*What is expected:*
Provide again, from the entries below, every line from the one containing "Datenschutz (28, 2258)" through the one containing "Hauptspeise (145, 545)", exactly as written, and no other line.

[[ Material supplied, beginning ]]

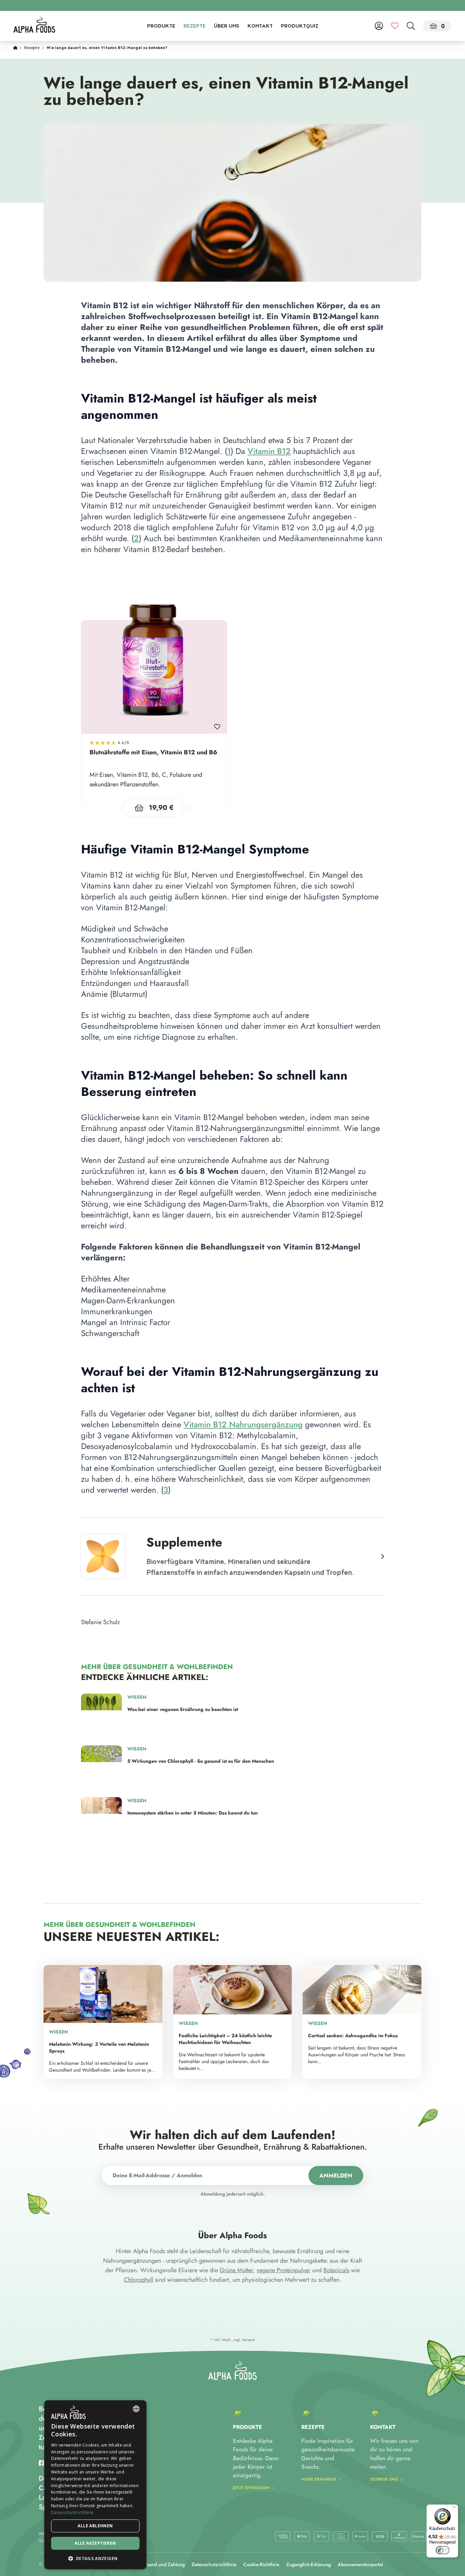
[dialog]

[[ Material supplied, end ]]
[[ Material supplied, beginning ]]

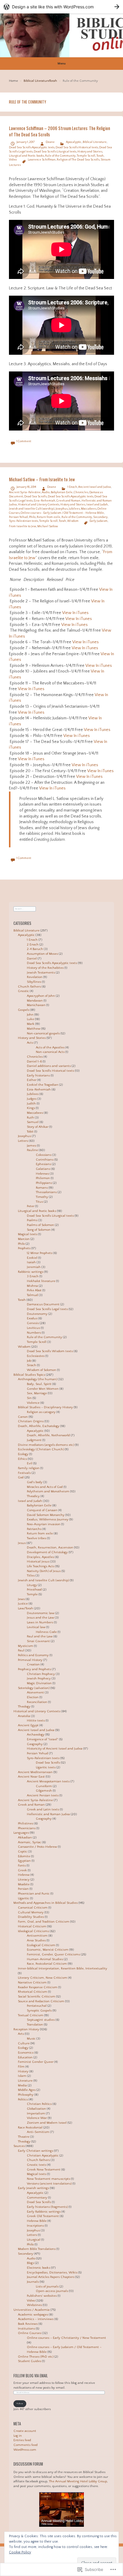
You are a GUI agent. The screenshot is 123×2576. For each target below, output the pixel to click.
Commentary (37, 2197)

[[ Material supplied, end ]]
[[ Material supplied, beginning ]]

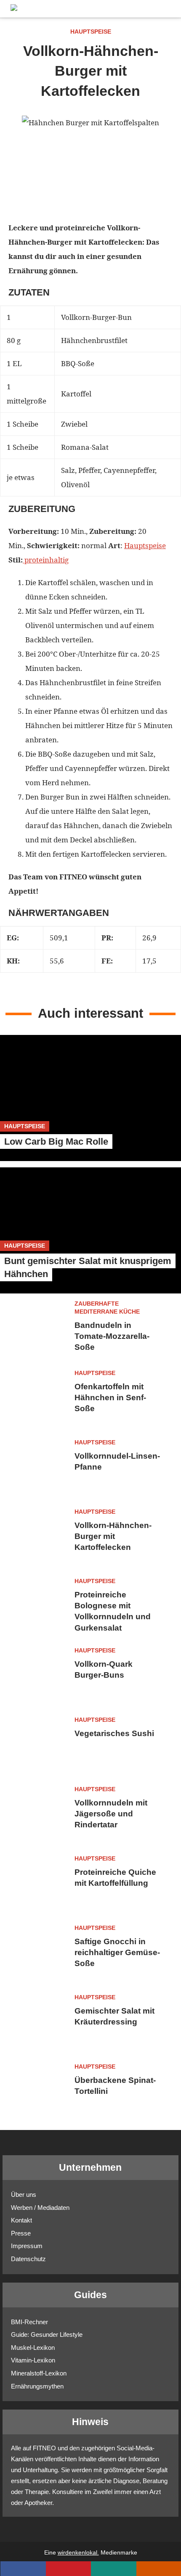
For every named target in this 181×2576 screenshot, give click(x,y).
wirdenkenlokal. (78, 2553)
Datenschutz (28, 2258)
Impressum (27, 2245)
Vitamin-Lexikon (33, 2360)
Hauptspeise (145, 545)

[[ Material supplied, end ]]

*Problem solution:*
Datenschutz (28, 2258)
Impressum (27, 2245)
Vitamin-Lexikon (33, 2360)
Hauptspeise (145, 545)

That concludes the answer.